═══ Records to process ═══

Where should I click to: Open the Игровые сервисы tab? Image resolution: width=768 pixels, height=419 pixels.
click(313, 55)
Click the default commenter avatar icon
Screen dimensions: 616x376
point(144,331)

═══

What the task requires: Whatever appears in the data above should be set down again exactly.

Response box:
Where should I click to: Open the Игровые сервисы tab? Image resolution: width=768 pixels, height=419 pixels.
click(313, 55)
Click the default commenter avatar icon
Screen dimensions: 616x376
point(144,331)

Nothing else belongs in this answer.